Looking forward, members expect declining workloads in the year to come. Around 45% of companies are anticipating lower workload, with just 14% of firms predicting increased work.
“At a time when the industry is still struggling to bounce back from the recession, any improvement in contractors’ workloads is welcome,” said CECA head of industry affairs Alasdair Reisner.
“However, we need to treat this apparent upswing with caution. The results remain in negative territory with only those sub-sectors of the industry that rely on private sector clients showing any improvement. Even here there is no guarantee that this recovery will be sustained. Civil engineering contractors will face a difficult time over the next few years, particularly as the impact of public sector spending cuts starts to bite.”
Last week CECA said the government had not done enough in its first 100 days in power to provide confidence to the sector.

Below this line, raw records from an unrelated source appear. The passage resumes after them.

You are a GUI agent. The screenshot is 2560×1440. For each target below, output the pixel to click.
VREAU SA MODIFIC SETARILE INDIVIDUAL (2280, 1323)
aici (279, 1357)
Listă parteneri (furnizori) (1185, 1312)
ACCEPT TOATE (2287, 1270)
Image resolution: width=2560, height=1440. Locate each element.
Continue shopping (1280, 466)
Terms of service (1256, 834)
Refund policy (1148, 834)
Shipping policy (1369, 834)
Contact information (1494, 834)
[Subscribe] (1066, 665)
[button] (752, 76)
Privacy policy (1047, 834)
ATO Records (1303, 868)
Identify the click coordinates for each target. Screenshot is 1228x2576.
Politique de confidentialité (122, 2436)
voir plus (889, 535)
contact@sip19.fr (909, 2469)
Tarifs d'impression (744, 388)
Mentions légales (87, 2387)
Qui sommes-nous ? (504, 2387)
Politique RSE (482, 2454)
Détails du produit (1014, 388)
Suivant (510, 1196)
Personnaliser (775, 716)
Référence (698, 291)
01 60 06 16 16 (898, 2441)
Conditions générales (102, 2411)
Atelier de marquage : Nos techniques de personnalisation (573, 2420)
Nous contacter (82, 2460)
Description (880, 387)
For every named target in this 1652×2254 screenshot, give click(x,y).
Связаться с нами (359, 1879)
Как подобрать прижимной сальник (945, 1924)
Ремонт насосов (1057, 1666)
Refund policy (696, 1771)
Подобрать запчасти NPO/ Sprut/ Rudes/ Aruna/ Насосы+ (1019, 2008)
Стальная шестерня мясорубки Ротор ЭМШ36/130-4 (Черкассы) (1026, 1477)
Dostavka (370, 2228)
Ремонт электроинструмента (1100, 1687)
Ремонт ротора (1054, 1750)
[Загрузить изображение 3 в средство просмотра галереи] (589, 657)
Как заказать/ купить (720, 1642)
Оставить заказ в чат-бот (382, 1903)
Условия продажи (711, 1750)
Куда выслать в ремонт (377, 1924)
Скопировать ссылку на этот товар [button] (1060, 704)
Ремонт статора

“There have also been welcome signs that the government is taking investment in infrastructure, which will boost productivity, prosperity and quality of life, seriously,” said Reisner. “However, there are many opportunities being missed.
“We are still without a cast-iron guarantee that Crossrail will go ahead. Until the Comprehensive Spending Review is complete we are in limbo over a number of important issues, such has the level of funding and support the Government will provide for road maintenance.
“The Coalition Government faces a serious challenge if it is going to keep the country moving and keep the lights on in the long term. As we have argued all along, investment in the UK’s infrastructure, especially transport and energy, will play a fundamental role in delivering a sustainable, low carbon economic recovery.”